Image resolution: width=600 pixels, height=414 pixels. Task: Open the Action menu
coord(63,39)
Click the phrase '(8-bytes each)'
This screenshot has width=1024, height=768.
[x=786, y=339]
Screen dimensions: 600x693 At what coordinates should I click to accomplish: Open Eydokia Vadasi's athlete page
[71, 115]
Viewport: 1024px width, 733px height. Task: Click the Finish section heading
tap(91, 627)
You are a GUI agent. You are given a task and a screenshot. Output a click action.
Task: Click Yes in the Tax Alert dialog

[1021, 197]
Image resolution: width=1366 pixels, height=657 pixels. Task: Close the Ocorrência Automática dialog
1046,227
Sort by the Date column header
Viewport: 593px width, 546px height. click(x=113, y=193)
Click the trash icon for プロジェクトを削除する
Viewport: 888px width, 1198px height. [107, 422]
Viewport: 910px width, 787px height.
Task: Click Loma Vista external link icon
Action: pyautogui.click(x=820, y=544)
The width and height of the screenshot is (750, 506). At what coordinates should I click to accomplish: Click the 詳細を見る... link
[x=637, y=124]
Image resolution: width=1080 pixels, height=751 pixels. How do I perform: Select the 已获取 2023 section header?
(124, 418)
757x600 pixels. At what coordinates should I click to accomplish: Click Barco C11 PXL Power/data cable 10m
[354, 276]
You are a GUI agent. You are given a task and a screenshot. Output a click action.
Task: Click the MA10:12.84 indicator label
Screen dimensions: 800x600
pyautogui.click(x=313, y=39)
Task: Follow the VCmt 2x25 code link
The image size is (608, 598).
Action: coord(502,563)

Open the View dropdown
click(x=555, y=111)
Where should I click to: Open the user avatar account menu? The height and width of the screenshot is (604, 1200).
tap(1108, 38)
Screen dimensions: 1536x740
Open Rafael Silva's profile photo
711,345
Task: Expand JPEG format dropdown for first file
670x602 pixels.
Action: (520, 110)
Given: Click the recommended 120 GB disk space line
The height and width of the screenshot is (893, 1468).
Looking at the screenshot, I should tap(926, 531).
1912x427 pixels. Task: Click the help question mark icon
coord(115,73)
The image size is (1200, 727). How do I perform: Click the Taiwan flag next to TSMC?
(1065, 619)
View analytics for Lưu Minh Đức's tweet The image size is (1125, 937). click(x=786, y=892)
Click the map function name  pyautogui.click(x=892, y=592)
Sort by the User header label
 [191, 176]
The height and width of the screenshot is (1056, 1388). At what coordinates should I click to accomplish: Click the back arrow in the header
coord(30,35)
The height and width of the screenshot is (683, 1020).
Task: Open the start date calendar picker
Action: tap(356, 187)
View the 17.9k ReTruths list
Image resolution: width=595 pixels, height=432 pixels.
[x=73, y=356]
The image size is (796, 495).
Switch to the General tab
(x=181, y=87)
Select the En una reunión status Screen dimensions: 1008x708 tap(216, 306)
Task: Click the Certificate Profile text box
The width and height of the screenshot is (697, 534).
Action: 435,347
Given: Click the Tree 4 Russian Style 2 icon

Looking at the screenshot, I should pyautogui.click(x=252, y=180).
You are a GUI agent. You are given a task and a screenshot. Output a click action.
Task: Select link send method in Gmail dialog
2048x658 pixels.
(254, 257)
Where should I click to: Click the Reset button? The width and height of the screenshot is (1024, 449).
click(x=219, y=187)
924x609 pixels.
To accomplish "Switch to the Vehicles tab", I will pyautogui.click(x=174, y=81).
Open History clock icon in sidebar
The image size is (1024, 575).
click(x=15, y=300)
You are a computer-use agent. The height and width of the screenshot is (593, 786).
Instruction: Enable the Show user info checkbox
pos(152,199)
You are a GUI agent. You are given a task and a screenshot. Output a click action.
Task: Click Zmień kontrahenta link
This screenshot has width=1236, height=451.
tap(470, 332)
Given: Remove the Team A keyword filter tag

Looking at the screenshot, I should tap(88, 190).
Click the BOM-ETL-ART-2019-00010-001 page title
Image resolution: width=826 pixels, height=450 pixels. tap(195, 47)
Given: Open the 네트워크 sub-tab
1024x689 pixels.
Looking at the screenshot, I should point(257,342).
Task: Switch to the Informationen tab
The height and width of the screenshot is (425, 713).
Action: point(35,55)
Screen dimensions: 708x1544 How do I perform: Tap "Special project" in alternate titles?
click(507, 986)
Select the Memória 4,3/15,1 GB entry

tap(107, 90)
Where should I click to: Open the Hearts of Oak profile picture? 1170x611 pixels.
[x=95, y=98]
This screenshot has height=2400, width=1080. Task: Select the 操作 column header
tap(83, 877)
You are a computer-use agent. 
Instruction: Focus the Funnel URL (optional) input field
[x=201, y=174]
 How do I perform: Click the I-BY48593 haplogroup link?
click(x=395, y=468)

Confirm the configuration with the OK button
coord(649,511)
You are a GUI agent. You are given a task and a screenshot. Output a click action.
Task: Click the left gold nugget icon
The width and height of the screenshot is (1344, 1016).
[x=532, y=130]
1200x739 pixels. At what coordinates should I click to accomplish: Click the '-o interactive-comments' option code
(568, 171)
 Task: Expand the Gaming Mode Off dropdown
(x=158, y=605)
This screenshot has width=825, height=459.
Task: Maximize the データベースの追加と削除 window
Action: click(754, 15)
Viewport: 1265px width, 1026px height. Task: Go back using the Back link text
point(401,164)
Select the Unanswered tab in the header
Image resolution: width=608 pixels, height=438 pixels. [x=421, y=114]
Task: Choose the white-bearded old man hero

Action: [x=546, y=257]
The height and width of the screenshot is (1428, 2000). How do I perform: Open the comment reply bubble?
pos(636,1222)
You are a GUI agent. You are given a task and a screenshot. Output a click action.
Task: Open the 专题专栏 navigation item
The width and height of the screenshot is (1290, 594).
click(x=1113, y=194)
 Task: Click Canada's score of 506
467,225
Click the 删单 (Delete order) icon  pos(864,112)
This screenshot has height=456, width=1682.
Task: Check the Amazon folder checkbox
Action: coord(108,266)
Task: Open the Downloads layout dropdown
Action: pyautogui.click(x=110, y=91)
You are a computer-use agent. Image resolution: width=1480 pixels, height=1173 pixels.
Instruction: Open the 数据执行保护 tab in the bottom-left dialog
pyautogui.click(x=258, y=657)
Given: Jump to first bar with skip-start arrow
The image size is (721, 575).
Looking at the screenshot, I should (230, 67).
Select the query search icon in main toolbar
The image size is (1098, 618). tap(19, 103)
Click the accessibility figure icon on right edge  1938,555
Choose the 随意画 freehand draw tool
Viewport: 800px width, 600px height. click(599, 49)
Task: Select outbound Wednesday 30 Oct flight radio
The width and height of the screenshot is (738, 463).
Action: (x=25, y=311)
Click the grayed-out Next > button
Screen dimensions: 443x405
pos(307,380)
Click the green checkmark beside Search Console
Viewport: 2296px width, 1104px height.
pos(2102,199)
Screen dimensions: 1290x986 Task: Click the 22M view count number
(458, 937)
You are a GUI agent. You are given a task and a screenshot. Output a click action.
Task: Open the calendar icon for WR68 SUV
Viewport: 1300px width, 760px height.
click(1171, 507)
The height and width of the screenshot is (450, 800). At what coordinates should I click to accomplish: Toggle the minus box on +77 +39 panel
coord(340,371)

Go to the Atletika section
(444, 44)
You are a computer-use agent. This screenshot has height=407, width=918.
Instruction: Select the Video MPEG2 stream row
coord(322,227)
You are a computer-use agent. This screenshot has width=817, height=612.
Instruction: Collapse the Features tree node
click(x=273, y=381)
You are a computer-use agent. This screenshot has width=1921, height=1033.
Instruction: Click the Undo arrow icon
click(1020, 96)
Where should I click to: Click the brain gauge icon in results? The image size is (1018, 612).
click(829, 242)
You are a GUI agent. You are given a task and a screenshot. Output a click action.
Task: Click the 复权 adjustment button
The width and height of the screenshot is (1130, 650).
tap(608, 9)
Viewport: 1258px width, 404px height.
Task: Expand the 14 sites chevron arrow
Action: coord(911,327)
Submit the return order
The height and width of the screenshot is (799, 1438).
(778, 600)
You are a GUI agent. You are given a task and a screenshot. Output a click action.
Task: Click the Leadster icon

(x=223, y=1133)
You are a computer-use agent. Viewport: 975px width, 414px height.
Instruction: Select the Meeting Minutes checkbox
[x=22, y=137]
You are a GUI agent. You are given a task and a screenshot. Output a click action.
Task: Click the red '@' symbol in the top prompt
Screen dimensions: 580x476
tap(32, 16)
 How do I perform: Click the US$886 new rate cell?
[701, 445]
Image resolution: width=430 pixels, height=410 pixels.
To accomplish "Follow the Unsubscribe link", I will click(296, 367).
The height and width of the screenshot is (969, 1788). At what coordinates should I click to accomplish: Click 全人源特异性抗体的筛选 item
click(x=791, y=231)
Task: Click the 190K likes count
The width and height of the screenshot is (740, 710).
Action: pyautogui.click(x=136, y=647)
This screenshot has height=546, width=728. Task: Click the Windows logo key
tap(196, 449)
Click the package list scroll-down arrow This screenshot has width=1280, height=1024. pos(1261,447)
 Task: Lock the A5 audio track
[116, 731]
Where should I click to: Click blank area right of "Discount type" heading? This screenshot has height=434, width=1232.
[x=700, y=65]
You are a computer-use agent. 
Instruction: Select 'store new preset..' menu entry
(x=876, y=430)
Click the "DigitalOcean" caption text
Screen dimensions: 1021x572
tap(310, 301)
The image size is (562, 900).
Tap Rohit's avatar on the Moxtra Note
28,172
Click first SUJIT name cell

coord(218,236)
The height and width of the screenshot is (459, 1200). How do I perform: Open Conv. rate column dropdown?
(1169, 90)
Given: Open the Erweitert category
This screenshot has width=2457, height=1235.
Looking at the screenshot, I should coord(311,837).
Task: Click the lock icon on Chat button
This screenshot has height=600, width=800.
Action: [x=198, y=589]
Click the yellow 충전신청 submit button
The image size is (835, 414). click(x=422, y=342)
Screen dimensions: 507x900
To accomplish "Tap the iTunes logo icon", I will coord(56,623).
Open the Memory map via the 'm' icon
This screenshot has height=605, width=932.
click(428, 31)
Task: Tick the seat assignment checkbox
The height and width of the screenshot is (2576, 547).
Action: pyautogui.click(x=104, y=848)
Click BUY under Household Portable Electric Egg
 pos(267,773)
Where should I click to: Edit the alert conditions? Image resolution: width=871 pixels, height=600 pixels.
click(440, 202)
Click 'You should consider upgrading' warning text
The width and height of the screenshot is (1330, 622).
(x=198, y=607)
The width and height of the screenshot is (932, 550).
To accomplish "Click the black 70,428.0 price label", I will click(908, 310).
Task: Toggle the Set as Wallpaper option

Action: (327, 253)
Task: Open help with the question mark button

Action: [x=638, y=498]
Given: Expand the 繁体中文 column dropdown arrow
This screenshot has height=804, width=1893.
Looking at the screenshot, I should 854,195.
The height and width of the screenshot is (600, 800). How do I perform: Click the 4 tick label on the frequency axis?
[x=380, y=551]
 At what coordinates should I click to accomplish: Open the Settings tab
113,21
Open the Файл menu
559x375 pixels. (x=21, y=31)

---------------

*Problem statement*: Wherever a line of the data above contains "computer", copy that line.

*Answer to this exercise*:
You are a computer-use agent. The height and width of the screenshot is (593, 786).
You are a computer-use agent. 
You are a computer-use agent. Image resolution: width=1480 pixels, height=1173 pixels.
You are a computer-use agent. This screenshot has height=407, width=918.
You are a computer-use agent. This screenshot has width=817, height=612.
You are a computer-use agent. This screenshot has width=1921, height=1033.
You are a computer-use agent. Viewport: 975px width, 414px height.
You are a computer-use agent. 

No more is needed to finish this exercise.